JigsawPuzzle

PD_ParallelDecomposition PD_ParallelAlgorithms PD_ParallelArchitecture PD_ParallelPerformance TCPP_Architecture TCPP_Programming TCPP_Algorithms K_12 visual touch

Original Author/link

Oklahoma Supercomputing Center for Educaton and Research (OSCER)

“Supercomputing in Plain English” - Overview, Slides 45-52.

Available in: PPT and PDF
Also described in (Neeman2006)

Variations

It is theoretically possible to “act out” the analogy by using an actual puzzle. However, the puzzle needs to be small enough to enable students to complete the puzzle in a reasonable amount of time. This variation is described in (Neeman2006):

Shared Memory:

Suppose A is working on a jigsaw puzzle (give them a puzzle), and it takes them an hour to complete the puzzle.
Now suppose B sits down at the table across from A (another volunteer sits at table).
If A does the half part of the puzzle, and B does the lower half, how long will it take them to complete the puzzle?
If A and B both try to grab a piece out of the pile at the same time, will that slow them down? What if they try to grab the same piece?
Can A and B really work completely independently, or will they have to work on some parts together?
Will these issues slow them down? If so, how much?
What if new people C and D sit down at the table to help (have two more volunteers join them)? How long will it take four people? Will there be more, less or about the same level of resource contention? What if we increased the number to helpers to 8?

The above questions lead to a discussion about overhead issues such as contention for shared resources. While in a no-overhead situation it would take 30 minutes for two people to complete the puzzle, communication overhead will cause the puzzle to take more than 30 minutes to complete. Adding more people increases the communication overhead, and the discussing turns to the notion of diminishing returns.

Distributed Memory:

Everyone except for A and B goes back and returns to their seats. Pull out a different puzzle, this time where the pieces for A and the pieces of B are in different baggies. Ask B to go to another table across the room.

Looking at this new arrangement, will there be more, less or the same amount of contention for shared resources?
What happens when A and B need to combine their puzzles together (i.e. what about communication)? Will doing this kind of communication take more or less time than when A and B were sitting together at the same table?
Suppose C and D are given additional piles of puzzle pieces, so that each person has 1/4th of the work.

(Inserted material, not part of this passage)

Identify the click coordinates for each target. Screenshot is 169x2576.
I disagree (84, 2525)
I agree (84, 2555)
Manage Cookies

What will happen to communication cost?
What if one student has twice as many pieces as another student? How does that impact when the puzzle finishes? What if the two students are working at the same rate? What if the first student is faster than the second?

The above questions enable students to see that while there is less resource contention, the communication cost gets more expensive. As more students are added, there is additional communication cost. The discussion then transitions to load balancing. Students learn that if processor speeds are equal, then work should be balanced amongst them. However, if one processor is much faster than the other, then that processor should get additional work (Neeman2006).

CS2013 Knowledge Unit Coverage

Parallel Decomposition (Core Tier 1)

1. Explain why synchronization is necessary in a specific parallel program. [Usage]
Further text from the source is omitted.